A major advantage of taking a gold loan is the repayment flexibility offered by the banks or NBFCs. There are two gold loan repayment options that most banks are offering — gold loans with regular EMIs and gold loan with overdraft facility.
However, some banks and NBFCs allow the borrowers to just repay the interest component only at the end of the year and renew the loan for another year. He/she does not have to pay EMIs even.
The interest band for gold loans varies between 7 to 12 percent. SBI is offering gold loan at the interest rate of 7.75 to 8.50 percent.
Loan against real estate is highly preferred by lenders. In the case of real estate, the maximum loan amount could be as high as 70 percent of the property’s market value.
The repayment tenure can be up to 15 to 20 years. The interest rates for property loans varies between 8 to 15 percent.
Loan against securities (LAS) is offered against bonds, shares, ETFs, mutual funds, NSC, life insurance policies, KVPs, etc. During the loan tenure, the borrower would continue to receive the return on the pledged securities.
It is usually offered in the form of an overdraft facility. The loan amount depends on the lender’s risk assessment of the securities pledged as collateral.
However, if you are considering pledging shares due to a present financial crunch, it may not be a viable option.
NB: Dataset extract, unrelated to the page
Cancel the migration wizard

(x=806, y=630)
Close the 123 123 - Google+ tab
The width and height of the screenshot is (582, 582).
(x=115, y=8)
Most banks do not lend more than 50 percent of the value of the security — especially if you are pledging equity shares or mutual fund units as a collateral — as a loan amount. Thus, if you are looking at a loan of Rs 5 lakh you will have to pledge shares/MFs worth Rs 10 lakh.
However, if you pledge debt instruments such as NSC, KVP or non-convertible debentures, an individual can get up to 70% of the present value of instruments as loan.
But for life insurance policies and debt fund units, the loan amount rises to 80 percent of the value.
State Bank of India charges 9.25 to 11.90 percent interest rates on loans against securities.